Durante a COP30, na Amazônia, essa pergunta ganhou forma em um encontro que reuniu parceiros da UFPA, UNAMA e Fundação Böll. Mais do que um debate, o evento Sabores do Futuro propôs uma experiência: pensar a alimentação como ponto de partida para imaginar outros caminhos possíveis.
A iniciativa parte do projeto Futuros Positivos, que articula experiências agroecológicas em diferentes países. No encontro, essas práticas foram colocadas em diálogo a partir da gastronomia — não apenas como técnica, mas como linguagem capaz de conectar territórios, culturas e formas de viver.
Ao longo da programação, projetos foram apresentados, mas também vividos. Preparos com insumos locais, agricultura orgânica e saberes ancestrais ocuparam o centro da experiência. Nesse contexto, ganhou força uma ideia simples, mas potente: a de que o próprio território pode sustentar sua alimentação. Uma lógica que valoriza o que é produzido localmente, respeita os ecossistemas e propõe uma relação mais direta entre produção, cultura e consumo.
Essa perspectiva aponta para um caminho que se contrapõe à indústria alimentar e à lógica dos ultraprocessados. Em vez de cadeias longas, padronizadas e desconectadas dos territórios, surgem práticas que partem do local, fortalecem economias regionais e produzem alimento com menos impacto ambiental e mais vínculo com quem consome.

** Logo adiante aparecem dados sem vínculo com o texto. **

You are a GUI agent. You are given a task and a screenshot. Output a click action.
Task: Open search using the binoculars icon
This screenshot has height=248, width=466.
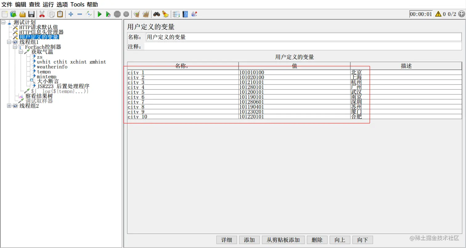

Ao mesmo tempo, o encontro reforçou que essas iniciativas precisam ser fortalecidas — seja por meio de políticas, de circulação de conhecimento ou da criação de novos espaços de troca. São experiências que já existem, mas que ainda disputam espaço com modelos dominantes.
Mais do que um evento, o encontro funcionou como um espaço de articulação. Um momento para reconhecer práticas em curso e, a partir delas, ensaiar uma narrativa comum: a de que o futuro também se constrói a partir do que se planta, se prepara e se compartilha.